"Ganja Burn" is a song recorded by Trinidadian-American rapper Nicki Minaj for her fourth studio album, Queen (2018). It was written by Minaj, Jairus Mozee, and Jeremy Reid; while its production was done by the latter. "Ganja Burn" is a reggae-inspired reggae fusion song, that lyrically finds Minaj defending her position in the music industry, while sending a message to other female rappers. To promote it, an accompanying music video for the song directed by Mert and Marcus was released on August 13.

Background and release
On August 10, 2018, Minaj revealed the final tracklist for her fourth studio album, Queen, that included an opening track titled "Ganja Burn". It premiered a few hours later as part of the album on all major music platforms.
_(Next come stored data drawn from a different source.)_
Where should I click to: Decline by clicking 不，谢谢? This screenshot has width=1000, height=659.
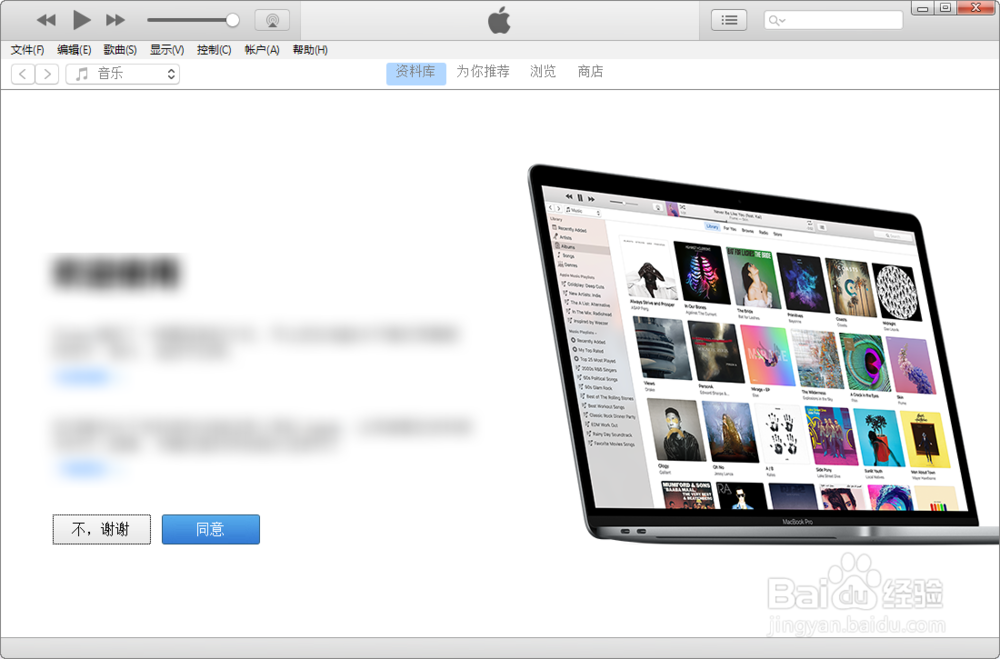(101, 529)
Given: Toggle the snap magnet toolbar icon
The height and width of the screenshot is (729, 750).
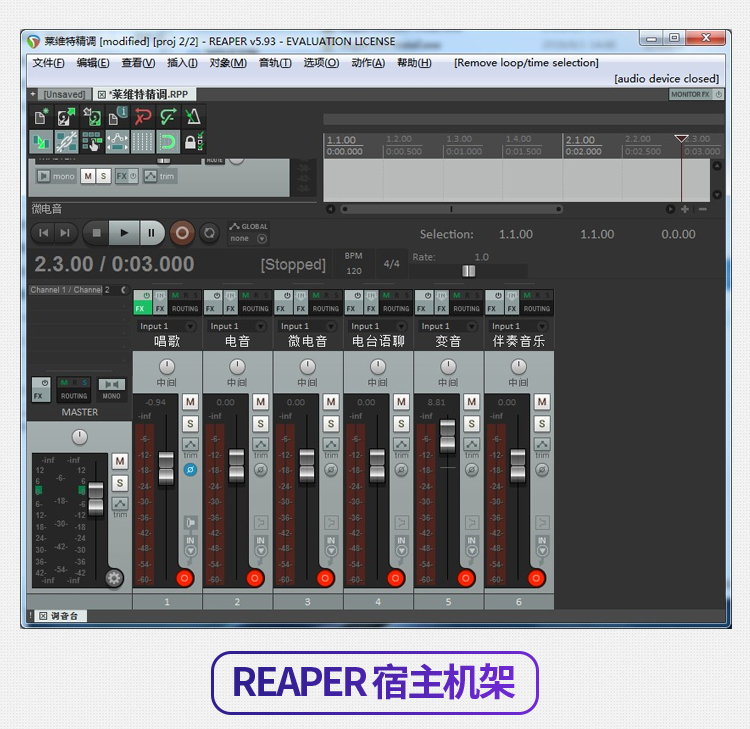Looking at the screenshot, I should pyautogui.click(x=168, y=142).
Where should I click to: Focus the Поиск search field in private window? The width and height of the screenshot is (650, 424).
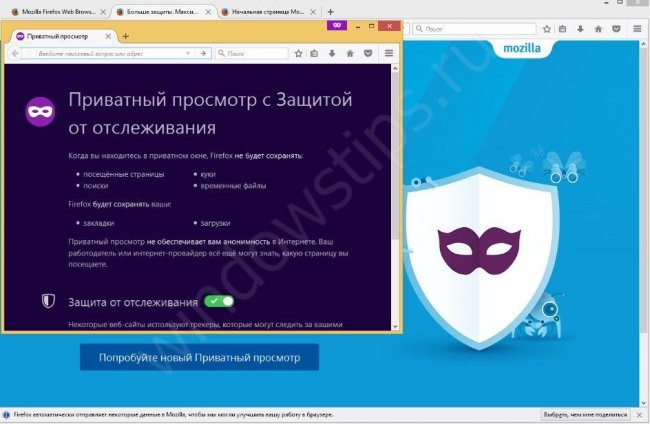click(x=252, y=53)
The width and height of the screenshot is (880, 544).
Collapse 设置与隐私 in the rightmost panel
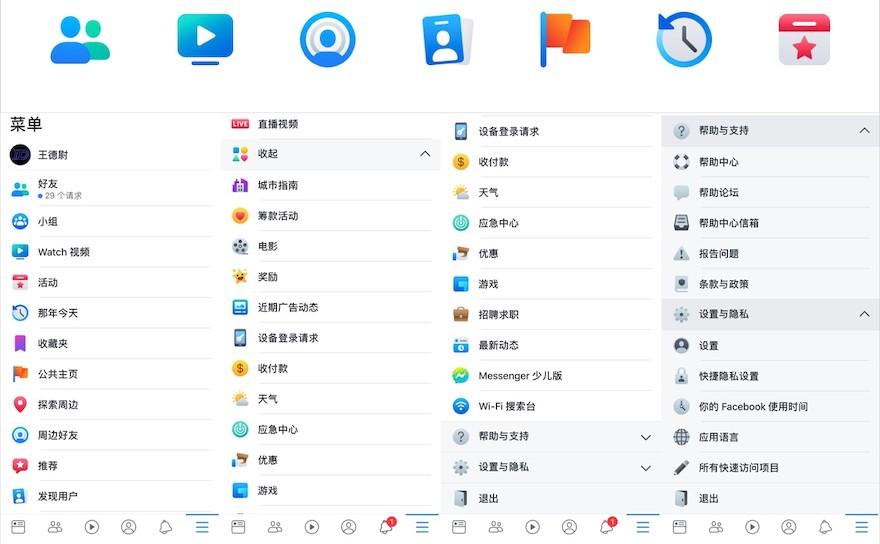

To promote it, as well as the 18 other tracks from the album, Minaj played the song live on her Beats 1 Queen Radio show with Zane Lowe, and explained the song's meaning. The song was originally intended to be titled "Ganja Burn", however when submitting the track listing, Minaj accidentally wrote "Burns" instead. It has since been fixed on iTunes and Spotify. Some lyrics quoted from the track were printed on the Queen merchandise.

Composition and lyrics
"Ganja Burn" is a reggae-inspired island-pop song. It uses a mid-tempo beat, that was described by The Atlantic as "evoking a beach party ruined by a cold snap." Minaj's recording engineer Big Juice explained the making process of the song saying, "[Minaj] probably freestyled 65%, 75% of the song. She got the beat from her producer J. Reid, head it, told me to load it up and ran in the booth. It was kind of the same with "Chun-Li". She was playing around, singing, “Ganja burn, ganja burn, ganja burn,” and then when she listened back, she was like, "that shit's hard!" I wanna say the hook is still the freestyle she laid when she first stepped in the booth. She pulled that shit out of thin air."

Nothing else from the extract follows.